Отец гайдновский квартет почти целиком проспал, но, когда страстный крейслеровский дуэт подошел к концу, вскочил и, присоединясь к общему хору, сказал:
— Прекрасно! Просто прекрасно!
— Герман, — сказал Билл — он с трудом поднялся со стула, — ты же чуть не умер со скуки.
— Что тебе сказать, музыку я не люблю. Но играли они прекрасно.
— Ничуть не прекрасно, Герман, — горестно сказал Билл. — А ужасно. Джек Бенни[16]

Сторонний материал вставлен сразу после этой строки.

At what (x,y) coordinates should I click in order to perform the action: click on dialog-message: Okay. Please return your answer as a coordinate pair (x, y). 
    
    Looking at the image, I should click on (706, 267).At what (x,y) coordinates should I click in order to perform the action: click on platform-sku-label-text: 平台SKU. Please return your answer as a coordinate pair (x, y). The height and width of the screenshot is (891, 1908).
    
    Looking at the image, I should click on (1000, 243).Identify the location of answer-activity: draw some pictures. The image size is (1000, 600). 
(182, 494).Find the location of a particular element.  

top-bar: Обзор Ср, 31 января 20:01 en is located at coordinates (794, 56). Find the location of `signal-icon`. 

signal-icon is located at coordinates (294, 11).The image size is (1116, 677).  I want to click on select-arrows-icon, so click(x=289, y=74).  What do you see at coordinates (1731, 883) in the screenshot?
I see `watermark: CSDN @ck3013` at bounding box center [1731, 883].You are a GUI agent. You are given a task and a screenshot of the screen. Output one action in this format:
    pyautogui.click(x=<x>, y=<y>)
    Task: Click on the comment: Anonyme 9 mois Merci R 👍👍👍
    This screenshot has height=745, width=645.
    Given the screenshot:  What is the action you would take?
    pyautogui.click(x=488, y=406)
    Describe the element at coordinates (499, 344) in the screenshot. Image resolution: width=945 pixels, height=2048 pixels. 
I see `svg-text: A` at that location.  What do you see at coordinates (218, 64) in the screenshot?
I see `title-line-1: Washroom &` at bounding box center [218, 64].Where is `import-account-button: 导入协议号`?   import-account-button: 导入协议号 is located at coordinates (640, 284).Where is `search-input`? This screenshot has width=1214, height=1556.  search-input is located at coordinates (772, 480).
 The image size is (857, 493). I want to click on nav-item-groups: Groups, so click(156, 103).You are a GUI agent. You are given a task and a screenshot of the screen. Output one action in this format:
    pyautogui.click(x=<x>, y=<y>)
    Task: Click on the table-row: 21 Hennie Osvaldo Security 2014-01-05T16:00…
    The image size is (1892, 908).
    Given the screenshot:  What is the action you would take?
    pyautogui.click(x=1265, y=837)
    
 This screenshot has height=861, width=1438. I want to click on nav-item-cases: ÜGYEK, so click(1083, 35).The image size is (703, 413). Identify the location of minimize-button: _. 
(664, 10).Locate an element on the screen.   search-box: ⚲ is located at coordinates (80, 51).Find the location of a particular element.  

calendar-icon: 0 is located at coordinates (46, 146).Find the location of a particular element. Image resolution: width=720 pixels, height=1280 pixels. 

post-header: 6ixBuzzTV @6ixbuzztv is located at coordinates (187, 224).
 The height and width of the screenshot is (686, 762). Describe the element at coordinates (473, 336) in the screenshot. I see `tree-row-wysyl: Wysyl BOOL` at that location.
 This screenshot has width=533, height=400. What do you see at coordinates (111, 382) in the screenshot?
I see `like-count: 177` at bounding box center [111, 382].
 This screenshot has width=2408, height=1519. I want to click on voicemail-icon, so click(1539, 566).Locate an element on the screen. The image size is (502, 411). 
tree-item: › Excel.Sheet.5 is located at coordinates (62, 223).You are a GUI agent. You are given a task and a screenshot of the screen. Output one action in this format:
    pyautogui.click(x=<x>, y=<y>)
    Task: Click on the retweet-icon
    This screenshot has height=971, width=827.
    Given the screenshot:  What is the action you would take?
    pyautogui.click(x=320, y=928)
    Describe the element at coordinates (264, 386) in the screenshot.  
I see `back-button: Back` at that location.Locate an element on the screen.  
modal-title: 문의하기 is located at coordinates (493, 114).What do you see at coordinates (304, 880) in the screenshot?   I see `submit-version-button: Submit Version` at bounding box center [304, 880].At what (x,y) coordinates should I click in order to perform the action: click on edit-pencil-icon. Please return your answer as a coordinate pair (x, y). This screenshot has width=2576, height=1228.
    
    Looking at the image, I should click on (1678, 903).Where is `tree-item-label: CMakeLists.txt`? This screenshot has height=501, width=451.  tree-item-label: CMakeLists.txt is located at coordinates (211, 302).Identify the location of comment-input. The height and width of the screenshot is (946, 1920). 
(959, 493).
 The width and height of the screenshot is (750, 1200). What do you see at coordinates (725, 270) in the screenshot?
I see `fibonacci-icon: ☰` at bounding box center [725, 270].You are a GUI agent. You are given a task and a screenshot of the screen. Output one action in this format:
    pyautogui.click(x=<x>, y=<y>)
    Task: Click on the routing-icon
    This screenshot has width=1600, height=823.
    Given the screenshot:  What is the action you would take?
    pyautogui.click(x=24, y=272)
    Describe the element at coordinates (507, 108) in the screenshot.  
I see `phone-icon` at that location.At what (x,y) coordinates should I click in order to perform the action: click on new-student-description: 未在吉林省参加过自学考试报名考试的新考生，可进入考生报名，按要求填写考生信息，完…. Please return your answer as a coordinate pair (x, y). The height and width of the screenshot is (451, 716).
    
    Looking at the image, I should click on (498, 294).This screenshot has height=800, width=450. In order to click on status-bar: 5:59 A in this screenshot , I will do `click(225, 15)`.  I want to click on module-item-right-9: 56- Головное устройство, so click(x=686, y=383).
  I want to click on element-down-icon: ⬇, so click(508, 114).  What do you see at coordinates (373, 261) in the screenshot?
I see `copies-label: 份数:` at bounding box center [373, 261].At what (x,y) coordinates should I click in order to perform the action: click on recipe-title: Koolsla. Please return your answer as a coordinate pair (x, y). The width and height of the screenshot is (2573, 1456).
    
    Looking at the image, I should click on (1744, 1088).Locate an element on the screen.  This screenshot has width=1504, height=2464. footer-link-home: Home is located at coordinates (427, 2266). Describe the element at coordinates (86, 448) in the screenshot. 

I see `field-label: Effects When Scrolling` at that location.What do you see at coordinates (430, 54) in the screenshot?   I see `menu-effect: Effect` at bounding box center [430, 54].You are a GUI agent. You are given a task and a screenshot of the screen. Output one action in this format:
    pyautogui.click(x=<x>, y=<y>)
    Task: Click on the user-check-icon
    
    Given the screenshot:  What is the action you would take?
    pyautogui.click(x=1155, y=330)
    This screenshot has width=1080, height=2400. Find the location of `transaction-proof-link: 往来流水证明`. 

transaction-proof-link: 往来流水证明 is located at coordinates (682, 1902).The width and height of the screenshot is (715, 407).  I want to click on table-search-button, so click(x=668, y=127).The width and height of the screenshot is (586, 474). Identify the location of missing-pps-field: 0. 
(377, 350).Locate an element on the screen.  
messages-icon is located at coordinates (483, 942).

и тот играл лучше. Я иду к себе.— Да ты что, Билл. Опять за свое? Опять хочешь засесть с мороженым перед телевизором? Смотри, здесь Эстелл, — и он указал на администратора: она оживленно разговаривала с женой первой скрипки, та все еще сидела за роялем и, хотя никто не слушал ее, что-то наигрывала. Публика боялась слушать. Она даже не стала аплодировать, когда крейслеровский дуэт окончился: боялись, что за ним последует продолжение.
— Поговори с Эстелл, ну что тебе стоит? — упрашивал отец Билла.
— Герман, я поднимаюсь к себе.
— Билл, ты же взрослый человек, тебе восемьдесят шесть — ты что, не можешь поговорить с женщиной?
Но Билл, помахав мне рукой, направился к столу с угощением — хотел унести, завернув в салфетку, кусок торта и съесть его с мороженым, пока будет смотреть матч.
— Ну и что мне с ним делать? — спросил отец, когда мы затесались в толпу у стола с угощением.
— Ничего, а зачем что-то делать? — легковесно предложил я. — Зачем, лучше оставь его в покое.
— Чтобы он умер от одиночества? Чтобы сидел каждый вечер один как перст? Да ни за что.